═══ Records

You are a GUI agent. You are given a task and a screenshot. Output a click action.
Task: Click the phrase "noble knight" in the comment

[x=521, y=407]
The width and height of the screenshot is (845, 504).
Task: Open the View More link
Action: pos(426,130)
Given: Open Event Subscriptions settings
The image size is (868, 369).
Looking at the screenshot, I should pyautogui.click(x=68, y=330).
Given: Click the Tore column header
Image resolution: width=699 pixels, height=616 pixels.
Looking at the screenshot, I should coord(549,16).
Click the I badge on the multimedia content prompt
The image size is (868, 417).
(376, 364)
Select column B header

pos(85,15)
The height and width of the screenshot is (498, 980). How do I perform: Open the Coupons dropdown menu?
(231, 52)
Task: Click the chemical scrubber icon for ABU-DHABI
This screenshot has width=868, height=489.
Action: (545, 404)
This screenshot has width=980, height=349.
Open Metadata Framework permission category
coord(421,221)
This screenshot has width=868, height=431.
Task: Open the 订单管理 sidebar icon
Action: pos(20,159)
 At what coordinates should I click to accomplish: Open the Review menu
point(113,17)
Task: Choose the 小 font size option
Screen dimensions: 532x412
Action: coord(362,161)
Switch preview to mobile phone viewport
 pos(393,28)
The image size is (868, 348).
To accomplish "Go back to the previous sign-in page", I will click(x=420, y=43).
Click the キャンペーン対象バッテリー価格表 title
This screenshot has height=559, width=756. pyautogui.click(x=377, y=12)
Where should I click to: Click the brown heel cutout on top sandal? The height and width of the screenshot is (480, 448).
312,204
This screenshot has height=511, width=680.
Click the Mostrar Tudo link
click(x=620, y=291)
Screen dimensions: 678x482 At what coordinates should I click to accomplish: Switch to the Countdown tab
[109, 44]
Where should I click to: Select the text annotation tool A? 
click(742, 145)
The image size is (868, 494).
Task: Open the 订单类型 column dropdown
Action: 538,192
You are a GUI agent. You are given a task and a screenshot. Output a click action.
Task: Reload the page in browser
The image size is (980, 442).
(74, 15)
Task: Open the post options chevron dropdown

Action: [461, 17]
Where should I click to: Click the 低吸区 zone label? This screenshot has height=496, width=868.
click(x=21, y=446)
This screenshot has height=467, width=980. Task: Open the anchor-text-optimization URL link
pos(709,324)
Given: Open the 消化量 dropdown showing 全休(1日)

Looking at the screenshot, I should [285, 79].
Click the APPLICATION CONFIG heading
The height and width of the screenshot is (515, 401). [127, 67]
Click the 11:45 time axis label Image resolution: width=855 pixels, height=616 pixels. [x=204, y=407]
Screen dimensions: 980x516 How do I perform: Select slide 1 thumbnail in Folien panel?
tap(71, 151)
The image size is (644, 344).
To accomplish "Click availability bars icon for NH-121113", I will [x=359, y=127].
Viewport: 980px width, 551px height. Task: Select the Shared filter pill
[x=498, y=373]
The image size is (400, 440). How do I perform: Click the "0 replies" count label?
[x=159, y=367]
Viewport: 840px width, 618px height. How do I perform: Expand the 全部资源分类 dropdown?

══════

• Work item
Without changing a word, restate the whole listing.

• Expected answer
You are a GUI agent. You are given a task and a screenshot. Output a click action.
Task: Click the phrase "noble knight" in the comment

[x=521, y=407]
The width and height of the screenshot is (845, 504).
Task: Open the View More link
Action: pos(426,130)
Given: Open Event Subscriptions settings
The image size is (868, 369).
Looking at the screenshot, I should pyautogui.click(x=68, y=330).
Given: Click the Tore column header
Image resolution: width=699 pixels, height=616 pixels.
Looking at the screenshot, I should coord(549,16).
Click the I badge on the multimedia content prompt
The image size is (868, 417).
(376, 364)
Select column B header

pos(85,15)
The height and width of the screenshot is (498, 980). How do I perform: Open the Coupons dropdown menu?
(231, 52)
Task: Click the chemical scrubber icon for ABU-DHABI
This screenshot has width=868, height=489.
Action: (545, 404)
This screenshot has width=980, height=349.
Open Metadata Framework permission category
coord(421,221)
This screenshot has width=868, height=431.
Task: Open the 订单管理 sidebar icon
Action: pos(20,159)
 At what coordinates should I click to accomplish: Open the Review menu
point(113,17)
Task: Choose the 小 font size option
Screen dimensions: 532x412
Action: coord(362,161)
Switch preview to mobile phone viewport
 pos(393,28)
The image size is (868, 348).
To accomplish "Go back to the previous sign-in page", I will click(x=420, y=43).
Click the キャンペーン対象バッテリー価格表 title
This screenshot has height=559, width=756. pyautogui.click(x=377, y=12)
Where should I click to: Click the brown heel cutout on top sandal? The height and width of the screenshot is (480, 448).
312,204
This screenshot has height=511, width=680.
Click the Mostrar Tudo link
click(x=620, y=291)
Screen dimensions: 678x482 At what coordinates should I click to accomplish: Switch to the Countdown tab
[109, 44]
Where should I click to: Select the text annotation tool A? 
click(742, 145)
The image size is (868, 494).
Task: Open the 订单类型 column dropdown
Action: 538,192
You are a GUI agent. You are given a task and a screenshot. Output a click action.
Task: Reload the page in browser
The image size is (980, 442).
(74, 15)
Task: Open the post options chevron dropdown

Action: [461, 17]
Where should I click to: Click the 低吸区 zone label? This screenshot has height=496, width=868.
click(x=21, y=446)
This screenshot has height=467, width=980. Task: Open the anchor-text-optimization URL link
pos(709,324)
Given: Open the 消化量 dropdown showing 全休(1日)

Looking at the screenshot, I should [285, 79].
Click the APPLICATION CONFIG heading
The height and width of the screenshot is (515, 401). [127, 67]
Click the 11:45 time axis label Image resolution: width=855 pixels, height=616 pixels. [x=204, y=407]
Screen dimensions: 980x516 How do I perform: Select slide 1 thumbnail in Folien panel?
tap(71, 151)
The image size is (644, 344).
To accomplish "Click availability bars icon for NH-121113", I will [x=359, y=127].
Viewport: 980px width, 551px height. Task: Select the Shared filter pill
[x=498, y=373]
The image size is (400, 440). How do I perform: Click the "0 replies" count label?
[x=159, y=367]
Viewport: 840px width, 618px height. How do I perform: Expand the 全部资源分类 dropdown?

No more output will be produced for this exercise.